The days of true “clean sheet” or “unprecedented” design are numbered. Systems do not exist in a vacuum. Any process or product has impacts on and is impacted by, the world around it. We cannot afford to abandon the surrounding systems in an attempt to construct a slice of our world from scratch. Technology now changes so rapidly that innovation and change in any one area must be accommodated within the context of the surrounding system environment—its “context” system. The linkages to legacy systems and technologies are a very real part of almost all system designs.
This is true, for example, in the area of process design and improvement. It is most often not realistic to think that your customer can improve their processes in ways that require them to alter their entire business enterprise. The redesign of existing processes or the introduction of new ones must take into account the surrounding processes and technology. Businesses must be cognizant of the requirements levied on any design by their operating environment.
That requires your model to present an accurate mapping of the system boundary and a complete accounting for the system interfaces. Anything less will result in mismatches and disconnects that will greatly reduce the value of the system solution. In addition, such issues will have to be dealt with in a rework posture incurring what are most often substantial non-budgeted costs.
The key to avoiding these risks and costs is a disciplined approach yielding a complete and accurate model.
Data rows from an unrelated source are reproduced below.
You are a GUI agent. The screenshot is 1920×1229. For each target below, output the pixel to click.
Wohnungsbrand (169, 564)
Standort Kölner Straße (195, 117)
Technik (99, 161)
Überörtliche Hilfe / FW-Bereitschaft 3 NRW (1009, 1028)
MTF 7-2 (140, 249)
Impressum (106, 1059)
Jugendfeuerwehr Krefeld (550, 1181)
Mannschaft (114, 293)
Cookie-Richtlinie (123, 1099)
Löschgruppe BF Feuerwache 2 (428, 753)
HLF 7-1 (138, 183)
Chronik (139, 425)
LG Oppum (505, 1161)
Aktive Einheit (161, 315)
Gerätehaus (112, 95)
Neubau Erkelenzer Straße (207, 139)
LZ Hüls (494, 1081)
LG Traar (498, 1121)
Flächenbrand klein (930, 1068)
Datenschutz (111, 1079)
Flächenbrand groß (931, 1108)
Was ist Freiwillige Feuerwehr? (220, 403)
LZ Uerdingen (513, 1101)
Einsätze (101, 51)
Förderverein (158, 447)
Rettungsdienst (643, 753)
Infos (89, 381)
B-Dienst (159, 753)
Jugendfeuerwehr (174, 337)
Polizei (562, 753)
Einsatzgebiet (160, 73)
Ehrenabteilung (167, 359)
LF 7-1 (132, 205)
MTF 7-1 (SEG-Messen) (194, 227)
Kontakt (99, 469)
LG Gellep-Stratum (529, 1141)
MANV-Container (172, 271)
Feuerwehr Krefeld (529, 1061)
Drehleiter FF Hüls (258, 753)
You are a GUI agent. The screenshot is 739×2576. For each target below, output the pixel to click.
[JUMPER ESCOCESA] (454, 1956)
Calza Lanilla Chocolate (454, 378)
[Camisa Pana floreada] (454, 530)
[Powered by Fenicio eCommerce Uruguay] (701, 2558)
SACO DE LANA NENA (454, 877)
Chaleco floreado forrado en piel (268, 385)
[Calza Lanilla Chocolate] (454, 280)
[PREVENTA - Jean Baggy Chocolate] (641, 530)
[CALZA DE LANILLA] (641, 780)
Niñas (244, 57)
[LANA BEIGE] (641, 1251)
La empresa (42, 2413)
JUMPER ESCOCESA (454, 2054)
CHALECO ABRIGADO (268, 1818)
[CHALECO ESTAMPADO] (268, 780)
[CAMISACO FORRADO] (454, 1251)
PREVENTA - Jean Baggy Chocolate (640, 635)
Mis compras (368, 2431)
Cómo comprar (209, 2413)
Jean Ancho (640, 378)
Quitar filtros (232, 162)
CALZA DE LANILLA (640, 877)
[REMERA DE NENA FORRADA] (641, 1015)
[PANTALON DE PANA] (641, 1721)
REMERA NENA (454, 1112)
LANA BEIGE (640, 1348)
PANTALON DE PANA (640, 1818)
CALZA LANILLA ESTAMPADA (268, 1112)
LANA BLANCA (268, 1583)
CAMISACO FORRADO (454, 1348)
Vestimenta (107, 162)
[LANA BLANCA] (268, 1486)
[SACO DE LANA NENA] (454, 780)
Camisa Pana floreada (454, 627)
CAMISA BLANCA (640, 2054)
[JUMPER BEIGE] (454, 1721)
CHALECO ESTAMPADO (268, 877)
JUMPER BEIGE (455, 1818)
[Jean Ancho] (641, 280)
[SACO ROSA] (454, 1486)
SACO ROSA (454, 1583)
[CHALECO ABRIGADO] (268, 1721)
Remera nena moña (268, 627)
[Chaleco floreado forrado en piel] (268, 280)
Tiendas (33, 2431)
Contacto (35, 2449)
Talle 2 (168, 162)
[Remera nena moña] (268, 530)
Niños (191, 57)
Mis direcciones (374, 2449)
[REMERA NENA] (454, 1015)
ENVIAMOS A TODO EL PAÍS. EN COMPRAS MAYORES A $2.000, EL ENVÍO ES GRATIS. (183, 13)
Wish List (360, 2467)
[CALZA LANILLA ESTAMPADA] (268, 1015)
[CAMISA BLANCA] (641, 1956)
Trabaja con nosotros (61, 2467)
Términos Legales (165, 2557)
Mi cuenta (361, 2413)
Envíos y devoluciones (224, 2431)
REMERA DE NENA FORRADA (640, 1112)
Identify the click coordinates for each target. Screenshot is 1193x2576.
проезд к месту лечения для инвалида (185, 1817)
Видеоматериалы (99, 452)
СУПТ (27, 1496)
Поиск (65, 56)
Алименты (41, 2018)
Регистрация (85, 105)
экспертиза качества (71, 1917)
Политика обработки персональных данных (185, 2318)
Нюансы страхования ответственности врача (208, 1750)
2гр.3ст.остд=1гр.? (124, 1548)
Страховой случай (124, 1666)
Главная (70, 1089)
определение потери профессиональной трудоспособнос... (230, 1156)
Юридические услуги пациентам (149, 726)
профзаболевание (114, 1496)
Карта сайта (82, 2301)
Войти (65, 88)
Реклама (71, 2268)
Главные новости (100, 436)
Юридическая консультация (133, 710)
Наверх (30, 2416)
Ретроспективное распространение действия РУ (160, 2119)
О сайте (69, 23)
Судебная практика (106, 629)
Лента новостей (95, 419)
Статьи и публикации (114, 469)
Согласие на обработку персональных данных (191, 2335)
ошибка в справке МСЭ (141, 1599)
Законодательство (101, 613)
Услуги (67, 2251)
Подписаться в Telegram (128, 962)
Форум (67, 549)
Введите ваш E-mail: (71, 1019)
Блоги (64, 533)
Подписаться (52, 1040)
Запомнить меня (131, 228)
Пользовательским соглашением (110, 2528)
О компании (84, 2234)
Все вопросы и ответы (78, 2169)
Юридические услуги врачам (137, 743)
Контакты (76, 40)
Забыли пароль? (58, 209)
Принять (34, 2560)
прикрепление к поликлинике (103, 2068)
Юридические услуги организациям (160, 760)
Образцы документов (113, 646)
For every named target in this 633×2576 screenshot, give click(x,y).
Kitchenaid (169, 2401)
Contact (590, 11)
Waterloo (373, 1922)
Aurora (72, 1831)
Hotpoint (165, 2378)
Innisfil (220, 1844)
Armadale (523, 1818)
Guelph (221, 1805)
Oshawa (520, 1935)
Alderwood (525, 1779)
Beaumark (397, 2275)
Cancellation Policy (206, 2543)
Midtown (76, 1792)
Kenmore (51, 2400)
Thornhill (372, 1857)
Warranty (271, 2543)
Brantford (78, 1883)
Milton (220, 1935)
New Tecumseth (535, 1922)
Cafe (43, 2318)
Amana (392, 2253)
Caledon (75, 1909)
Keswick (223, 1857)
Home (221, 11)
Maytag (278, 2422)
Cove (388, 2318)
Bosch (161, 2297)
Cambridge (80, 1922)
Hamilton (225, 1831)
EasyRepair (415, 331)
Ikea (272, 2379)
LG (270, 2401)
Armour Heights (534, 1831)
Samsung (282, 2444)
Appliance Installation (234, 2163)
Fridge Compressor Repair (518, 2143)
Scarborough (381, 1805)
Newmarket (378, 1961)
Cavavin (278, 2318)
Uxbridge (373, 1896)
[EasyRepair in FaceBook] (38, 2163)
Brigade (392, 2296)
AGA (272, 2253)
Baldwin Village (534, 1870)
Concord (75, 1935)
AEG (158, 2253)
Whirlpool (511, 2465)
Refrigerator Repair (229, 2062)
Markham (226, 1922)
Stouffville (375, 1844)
The mapping of the model should include the relevant portions of the system environment which form the system boundaries and the interfaces that provide the “fit” for the system into that environment. Just as speed and agility in the design process rest on a single design model that integrates all aspects of the design within the framework of a proven systems metamodel, the comprehensive understanding and modeling of the system design set in its context is virtually impossible without the metamodel to provide the structure and discipline needed to manage the complexities of such a task.
In this series, we have discussed five steps that can be taken to improve any systems engineering process:
- Adopt a convergent process.
- Maintain the systems perspective.
- Minimize the risk arising from fragmentation.
- Make the process agile and responsive.
- Account for the entire context environment.
In a sense, these steps are fundamental, but like many fundamental concepts, they are often honored only in the breach and not in the observance. A renewed intentionality about these five steps will make any systems engineering practice more efficient and effective using the strategies we have discussed.